8.2 License to Use Deliverables: We grant you a non-exclusive, non-transferable license to use the deliverables for their intended purpose. This license is contingent on your compliance with the payment and other obligations set forth in this agreement.
9. Termination
9.1 Termination by Either Party: Either party may terminate this agreement by providing [X] days written notice if the other party materially breaches any provision of these Terms and does not remedy the breach within [X] days of receiving written notice.
9.2 Effect of Termination: Upon termination, you will pay any outstanding fees for services rendered up to the date of termination. Any rights and obligations that by their nature should survive termination (e.g., confidentiality, liability) will remain in effect.
10. Dispute Resolution and Arbitration
10.1 Negotiation: In the event of any dispute or claim arising out of or related to this agreement, the parties agree to first attempt to resolve the matter through good faith negotiations.
10.2 Arbitration: If a dispute cannot be resolved through negotiation within 30 days, the parties agree to submit the dispute to binding arbitration under the rules of the American Arbitration Association (AAA) or another recognized arbitration body. The arbitration will take place in Las Vegas, NV, and the arbitrator’s decision shall be final and binding.
10.3 Legal Fees: In the event of arbitration, the prevailing party shall be entitled to recover its reasonable legal fees and costs, in addition to any other relief awarded by the arbitrator.
11. Miscellaneous
11.1 Force Majeure: Neither party will be liable for any delay or failure to perform under this agreement due to causes beyond its reasonable control, including but not limited to acts of God, war, strikes, and regulatory changes.
11.2 Entire Agreement: These Terms, along with any separate agreements, proposals, or contracts made between the parties, constitute the entire understanding between the parties and supersede all prior agreements, oral or written, relating to the subject matter of this agreement.
11.3 Severability: If any provision of these Terms is found to be invalid or unenforceable, the remaining provisions will continue in full force and effect.
11.4 Amendments: We reserve the right to update or modify these Terms at any time.
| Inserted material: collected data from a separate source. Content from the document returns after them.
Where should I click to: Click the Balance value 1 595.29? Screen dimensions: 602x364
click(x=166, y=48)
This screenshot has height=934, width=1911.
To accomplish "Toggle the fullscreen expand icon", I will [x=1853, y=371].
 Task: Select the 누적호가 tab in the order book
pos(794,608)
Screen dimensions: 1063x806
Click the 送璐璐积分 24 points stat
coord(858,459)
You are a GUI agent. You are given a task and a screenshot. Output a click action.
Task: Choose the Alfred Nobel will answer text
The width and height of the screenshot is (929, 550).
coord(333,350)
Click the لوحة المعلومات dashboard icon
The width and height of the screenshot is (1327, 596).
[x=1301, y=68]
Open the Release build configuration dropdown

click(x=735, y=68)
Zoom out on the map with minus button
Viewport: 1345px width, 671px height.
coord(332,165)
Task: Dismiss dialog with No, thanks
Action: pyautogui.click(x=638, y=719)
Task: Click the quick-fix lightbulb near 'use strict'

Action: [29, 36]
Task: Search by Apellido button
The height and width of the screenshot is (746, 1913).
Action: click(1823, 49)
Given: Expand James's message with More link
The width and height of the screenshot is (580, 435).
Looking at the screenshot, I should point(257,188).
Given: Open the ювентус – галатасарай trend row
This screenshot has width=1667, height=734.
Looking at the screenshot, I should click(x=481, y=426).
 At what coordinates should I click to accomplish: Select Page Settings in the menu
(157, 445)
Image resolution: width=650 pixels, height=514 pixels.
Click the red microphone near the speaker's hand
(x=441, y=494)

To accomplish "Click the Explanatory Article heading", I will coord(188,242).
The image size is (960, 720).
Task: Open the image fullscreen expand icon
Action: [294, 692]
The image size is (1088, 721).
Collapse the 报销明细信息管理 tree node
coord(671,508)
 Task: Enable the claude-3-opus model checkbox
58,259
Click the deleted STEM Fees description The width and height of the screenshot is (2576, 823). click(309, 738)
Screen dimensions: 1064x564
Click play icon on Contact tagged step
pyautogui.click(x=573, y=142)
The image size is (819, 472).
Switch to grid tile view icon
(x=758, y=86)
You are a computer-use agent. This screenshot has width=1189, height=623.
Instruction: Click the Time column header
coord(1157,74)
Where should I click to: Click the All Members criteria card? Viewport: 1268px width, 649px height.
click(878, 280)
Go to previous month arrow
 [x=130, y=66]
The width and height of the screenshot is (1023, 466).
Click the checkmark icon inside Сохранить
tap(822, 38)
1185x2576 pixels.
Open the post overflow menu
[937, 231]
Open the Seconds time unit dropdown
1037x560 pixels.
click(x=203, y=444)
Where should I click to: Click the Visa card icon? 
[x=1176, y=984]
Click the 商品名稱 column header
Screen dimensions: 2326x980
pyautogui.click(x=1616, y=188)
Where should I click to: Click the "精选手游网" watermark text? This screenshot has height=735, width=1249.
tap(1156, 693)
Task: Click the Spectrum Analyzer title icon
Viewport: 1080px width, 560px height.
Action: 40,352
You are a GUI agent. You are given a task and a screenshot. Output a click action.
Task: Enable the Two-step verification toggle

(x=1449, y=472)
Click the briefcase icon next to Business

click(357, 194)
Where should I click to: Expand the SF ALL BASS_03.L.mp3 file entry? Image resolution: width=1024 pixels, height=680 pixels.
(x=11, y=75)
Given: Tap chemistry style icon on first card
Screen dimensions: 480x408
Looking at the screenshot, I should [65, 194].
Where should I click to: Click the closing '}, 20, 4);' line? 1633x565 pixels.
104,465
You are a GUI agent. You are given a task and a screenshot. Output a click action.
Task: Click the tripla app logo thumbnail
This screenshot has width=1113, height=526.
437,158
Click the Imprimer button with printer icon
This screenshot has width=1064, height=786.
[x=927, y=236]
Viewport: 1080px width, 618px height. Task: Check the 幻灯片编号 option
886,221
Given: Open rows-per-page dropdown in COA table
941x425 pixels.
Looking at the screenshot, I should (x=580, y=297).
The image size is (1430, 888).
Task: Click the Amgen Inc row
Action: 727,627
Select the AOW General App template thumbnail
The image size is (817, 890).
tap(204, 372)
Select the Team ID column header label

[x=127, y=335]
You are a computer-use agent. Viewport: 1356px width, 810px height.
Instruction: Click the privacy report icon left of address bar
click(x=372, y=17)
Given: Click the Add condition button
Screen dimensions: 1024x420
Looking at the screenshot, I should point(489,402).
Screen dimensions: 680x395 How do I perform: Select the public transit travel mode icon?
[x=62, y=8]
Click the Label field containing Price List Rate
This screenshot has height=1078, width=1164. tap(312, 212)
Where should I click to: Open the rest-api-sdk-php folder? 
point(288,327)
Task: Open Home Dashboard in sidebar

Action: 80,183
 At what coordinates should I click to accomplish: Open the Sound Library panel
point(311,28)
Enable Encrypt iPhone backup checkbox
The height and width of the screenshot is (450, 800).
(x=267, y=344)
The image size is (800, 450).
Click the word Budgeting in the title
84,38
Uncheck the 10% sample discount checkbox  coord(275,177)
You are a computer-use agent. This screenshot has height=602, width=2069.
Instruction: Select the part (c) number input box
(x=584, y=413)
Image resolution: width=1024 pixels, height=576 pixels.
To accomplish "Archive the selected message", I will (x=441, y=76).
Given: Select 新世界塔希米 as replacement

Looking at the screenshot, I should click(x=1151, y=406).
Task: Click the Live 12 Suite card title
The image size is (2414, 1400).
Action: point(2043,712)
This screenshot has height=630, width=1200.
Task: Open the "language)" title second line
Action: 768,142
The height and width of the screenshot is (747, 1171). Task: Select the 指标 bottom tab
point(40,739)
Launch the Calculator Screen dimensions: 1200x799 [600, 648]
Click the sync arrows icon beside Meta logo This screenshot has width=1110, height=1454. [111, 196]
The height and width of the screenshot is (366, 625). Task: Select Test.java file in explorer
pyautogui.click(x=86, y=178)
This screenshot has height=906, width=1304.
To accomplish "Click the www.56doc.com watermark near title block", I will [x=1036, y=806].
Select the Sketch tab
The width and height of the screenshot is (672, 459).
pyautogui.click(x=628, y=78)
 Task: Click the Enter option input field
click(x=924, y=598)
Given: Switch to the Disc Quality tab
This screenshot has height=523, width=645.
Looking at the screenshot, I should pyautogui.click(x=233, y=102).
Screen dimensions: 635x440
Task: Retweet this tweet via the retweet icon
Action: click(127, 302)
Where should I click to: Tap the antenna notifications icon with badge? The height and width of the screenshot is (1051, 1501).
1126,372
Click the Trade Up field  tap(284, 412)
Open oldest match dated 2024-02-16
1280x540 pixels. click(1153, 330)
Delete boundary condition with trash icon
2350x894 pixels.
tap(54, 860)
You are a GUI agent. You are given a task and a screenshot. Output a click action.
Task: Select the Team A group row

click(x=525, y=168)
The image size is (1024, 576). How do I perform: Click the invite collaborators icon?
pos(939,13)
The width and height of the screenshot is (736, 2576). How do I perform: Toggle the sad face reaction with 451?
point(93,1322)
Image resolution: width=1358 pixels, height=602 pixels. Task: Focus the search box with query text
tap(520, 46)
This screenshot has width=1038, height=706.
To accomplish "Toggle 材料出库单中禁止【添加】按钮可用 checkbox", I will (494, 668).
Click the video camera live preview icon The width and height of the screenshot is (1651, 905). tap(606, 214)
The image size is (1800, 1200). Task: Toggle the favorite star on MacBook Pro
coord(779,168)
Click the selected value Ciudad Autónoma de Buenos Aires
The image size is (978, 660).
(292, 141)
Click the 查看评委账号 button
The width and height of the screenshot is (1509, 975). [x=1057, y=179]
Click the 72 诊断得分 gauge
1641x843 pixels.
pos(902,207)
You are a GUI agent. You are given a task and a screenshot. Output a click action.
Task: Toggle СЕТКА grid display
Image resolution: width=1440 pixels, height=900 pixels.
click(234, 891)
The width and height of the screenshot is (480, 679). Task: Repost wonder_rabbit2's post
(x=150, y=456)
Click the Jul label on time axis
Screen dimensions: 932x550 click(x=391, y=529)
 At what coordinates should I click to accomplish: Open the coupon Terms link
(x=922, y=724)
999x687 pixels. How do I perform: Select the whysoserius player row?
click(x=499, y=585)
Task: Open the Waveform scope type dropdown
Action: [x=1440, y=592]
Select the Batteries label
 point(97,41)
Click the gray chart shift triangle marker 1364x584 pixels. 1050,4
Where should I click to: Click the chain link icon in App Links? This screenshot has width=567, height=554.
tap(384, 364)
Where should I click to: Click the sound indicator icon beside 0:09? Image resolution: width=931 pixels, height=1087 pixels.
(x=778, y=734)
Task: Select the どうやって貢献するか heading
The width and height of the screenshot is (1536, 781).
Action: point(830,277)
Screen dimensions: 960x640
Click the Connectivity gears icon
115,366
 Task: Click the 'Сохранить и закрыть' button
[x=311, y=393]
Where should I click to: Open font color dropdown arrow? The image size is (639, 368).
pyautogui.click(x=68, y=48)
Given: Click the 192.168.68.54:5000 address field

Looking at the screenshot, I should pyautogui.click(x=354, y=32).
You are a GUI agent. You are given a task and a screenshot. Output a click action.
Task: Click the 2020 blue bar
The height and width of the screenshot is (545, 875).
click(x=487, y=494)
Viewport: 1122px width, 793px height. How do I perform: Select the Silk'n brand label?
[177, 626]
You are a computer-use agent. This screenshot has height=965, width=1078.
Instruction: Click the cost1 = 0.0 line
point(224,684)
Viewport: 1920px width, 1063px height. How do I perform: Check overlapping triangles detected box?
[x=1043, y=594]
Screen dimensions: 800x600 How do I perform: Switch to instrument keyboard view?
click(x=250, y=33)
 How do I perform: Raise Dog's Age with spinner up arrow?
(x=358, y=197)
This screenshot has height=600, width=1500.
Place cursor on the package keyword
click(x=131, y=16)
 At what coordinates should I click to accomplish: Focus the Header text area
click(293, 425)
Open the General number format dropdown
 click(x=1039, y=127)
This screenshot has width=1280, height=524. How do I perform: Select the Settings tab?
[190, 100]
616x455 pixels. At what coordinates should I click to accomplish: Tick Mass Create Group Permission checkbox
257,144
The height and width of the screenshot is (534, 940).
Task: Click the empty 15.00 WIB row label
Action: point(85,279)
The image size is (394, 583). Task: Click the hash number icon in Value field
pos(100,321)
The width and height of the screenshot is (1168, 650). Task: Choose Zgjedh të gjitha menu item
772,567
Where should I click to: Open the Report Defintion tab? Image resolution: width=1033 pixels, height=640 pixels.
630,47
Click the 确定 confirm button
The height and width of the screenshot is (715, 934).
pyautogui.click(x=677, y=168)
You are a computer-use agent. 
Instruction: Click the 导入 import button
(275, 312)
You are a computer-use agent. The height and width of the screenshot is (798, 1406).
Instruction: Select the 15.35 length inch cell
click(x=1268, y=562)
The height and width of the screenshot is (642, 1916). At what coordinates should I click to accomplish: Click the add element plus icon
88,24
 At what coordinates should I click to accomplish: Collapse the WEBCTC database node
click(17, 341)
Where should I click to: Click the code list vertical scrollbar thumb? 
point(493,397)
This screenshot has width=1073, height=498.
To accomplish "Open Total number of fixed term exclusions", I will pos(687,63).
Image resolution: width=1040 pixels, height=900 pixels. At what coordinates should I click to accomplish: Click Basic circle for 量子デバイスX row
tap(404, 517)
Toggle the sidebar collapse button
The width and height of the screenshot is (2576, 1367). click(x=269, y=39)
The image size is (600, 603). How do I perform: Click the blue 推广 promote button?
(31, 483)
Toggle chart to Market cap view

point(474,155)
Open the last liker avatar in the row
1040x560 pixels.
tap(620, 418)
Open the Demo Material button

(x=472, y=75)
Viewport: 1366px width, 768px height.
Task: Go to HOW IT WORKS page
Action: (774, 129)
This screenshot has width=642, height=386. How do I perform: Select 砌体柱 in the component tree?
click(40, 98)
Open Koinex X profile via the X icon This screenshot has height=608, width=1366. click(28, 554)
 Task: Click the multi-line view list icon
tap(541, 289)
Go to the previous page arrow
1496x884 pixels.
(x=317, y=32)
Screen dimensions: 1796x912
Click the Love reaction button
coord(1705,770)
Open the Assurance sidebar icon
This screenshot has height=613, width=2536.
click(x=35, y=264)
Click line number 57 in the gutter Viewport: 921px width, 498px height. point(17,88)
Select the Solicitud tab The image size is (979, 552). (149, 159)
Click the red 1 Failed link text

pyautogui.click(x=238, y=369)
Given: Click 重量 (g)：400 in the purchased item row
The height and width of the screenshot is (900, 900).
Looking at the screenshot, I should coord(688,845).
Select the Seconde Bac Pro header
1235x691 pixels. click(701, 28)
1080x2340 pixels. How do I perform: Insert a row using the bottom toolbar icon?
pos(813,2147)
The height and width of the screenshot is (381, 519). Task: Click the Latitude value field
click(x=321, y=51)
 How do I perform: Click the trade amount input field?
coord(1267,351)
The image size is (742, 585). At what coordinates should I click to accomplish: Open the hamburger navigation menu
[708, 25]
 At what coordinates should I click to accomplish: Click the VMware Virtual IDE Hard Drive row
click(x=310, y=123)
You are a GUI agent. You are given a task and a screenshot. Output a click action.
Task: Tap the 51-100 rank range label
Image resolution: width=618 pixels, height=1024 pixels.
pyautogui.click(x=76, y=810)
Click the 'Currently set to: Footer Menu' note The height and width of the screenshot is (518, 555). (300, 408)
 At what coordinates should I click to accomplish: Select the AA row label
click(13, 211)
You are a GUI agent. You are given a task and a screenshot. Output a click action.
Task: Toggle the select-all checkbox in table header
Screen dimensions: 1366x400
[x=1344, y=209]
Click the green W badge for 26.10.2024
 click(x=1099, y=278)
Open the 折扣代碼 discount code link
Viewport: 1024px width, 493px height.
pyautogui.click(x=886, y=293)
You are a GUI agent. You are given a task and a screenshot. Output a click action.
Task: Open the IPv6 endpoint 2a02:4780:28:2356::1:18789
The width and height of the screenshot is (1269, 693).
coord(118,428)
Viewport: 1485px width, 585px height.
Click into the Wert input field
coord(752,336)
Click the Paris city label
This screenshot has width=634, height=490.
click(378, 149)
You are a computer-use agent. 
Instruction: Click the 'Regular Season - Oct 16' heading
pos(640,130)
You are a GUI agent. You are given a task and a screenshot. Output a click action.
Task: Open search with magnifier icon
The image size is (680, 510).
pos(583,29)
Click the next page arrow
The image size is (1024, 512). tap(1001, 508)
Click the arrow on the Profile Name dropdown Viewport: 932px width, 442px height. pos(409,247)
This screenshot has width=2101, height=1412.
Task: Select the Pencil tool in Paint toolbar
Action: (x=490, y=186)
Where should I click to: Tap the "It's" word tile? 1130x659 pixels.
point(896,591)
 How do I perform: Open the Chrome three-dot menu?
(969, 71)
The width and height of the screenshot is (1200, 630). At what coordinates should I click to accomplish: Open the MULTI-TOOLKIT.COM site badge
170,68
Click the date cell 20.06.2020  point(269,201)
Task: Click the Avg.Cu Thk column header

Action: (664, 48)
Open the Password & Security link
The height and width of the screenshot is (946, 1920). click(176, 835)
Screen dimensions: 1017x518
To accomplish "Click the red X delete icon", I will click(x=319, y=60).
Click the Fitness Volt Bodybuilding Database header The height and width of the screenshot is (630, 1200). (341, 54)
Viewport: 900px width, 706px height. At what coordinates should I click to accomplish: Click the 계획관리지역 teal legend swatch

Any such changes will be effective immediately upon posting to our website or upon written notification to you.
12. Governing Law
These Terms will be governed by and construed in accordance with the laws of the State of Nevada, USA, without regard to its conflict of law principles. Any legal action related to these Terms must be brought in the appropriate court located in Las Vegas, NV.
By engaging our services, you acknowledge that you have read, understood, and agreed to these Terms and Conditions.